Saved entries:
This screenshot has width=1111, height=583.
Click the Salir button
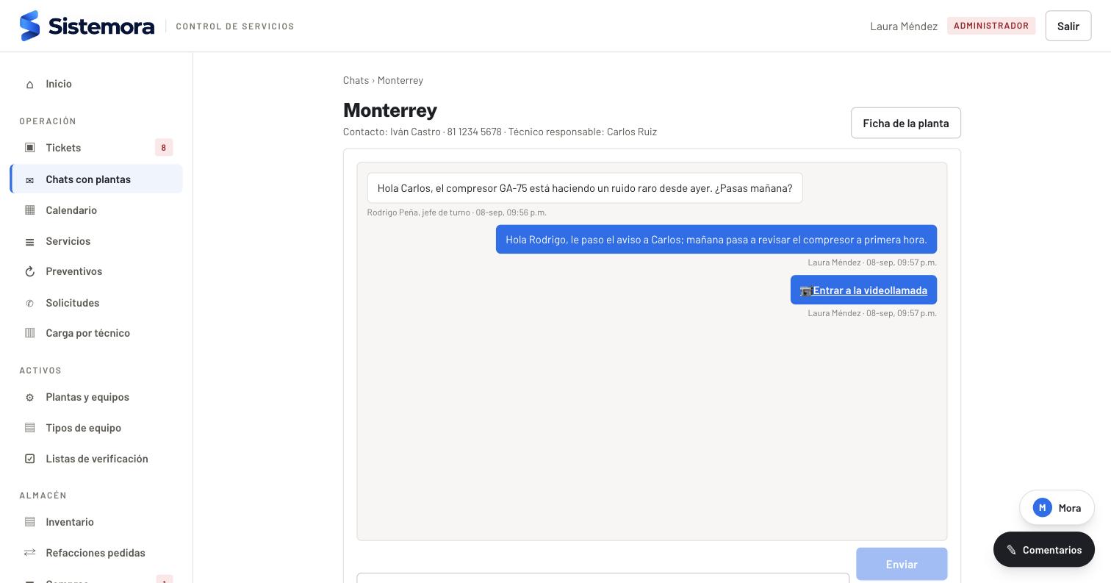pyautogui.click(x=1068, y=26)
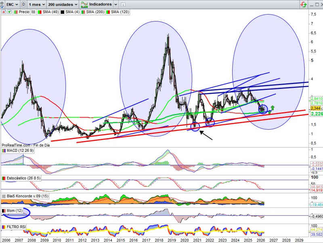Click the red-green refresh arrows icon
The image size is (323, 243).
pyautogui.click(x=303, y=4)

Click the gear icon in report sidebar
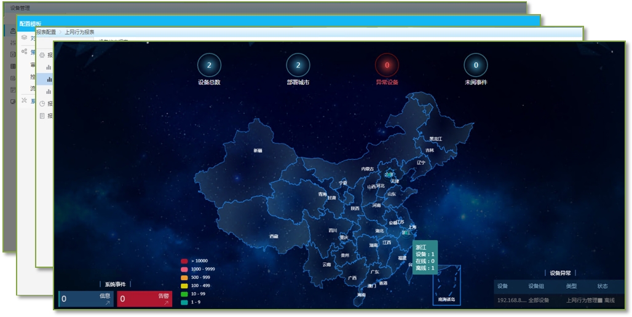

# REQUIREMENT
Transcribe all of the data above verbatim but omit every picture.

# EXPECTED ANSWER
This screenshot has width=1111, height=583.
Click the Salir button
pyautogui.click(x=1068, y=26)
Click the red-green refresh arrows icon
The image size is (323, 243).
pyautogui.click(x=303, y=4)

Click the gear icon in report sidebar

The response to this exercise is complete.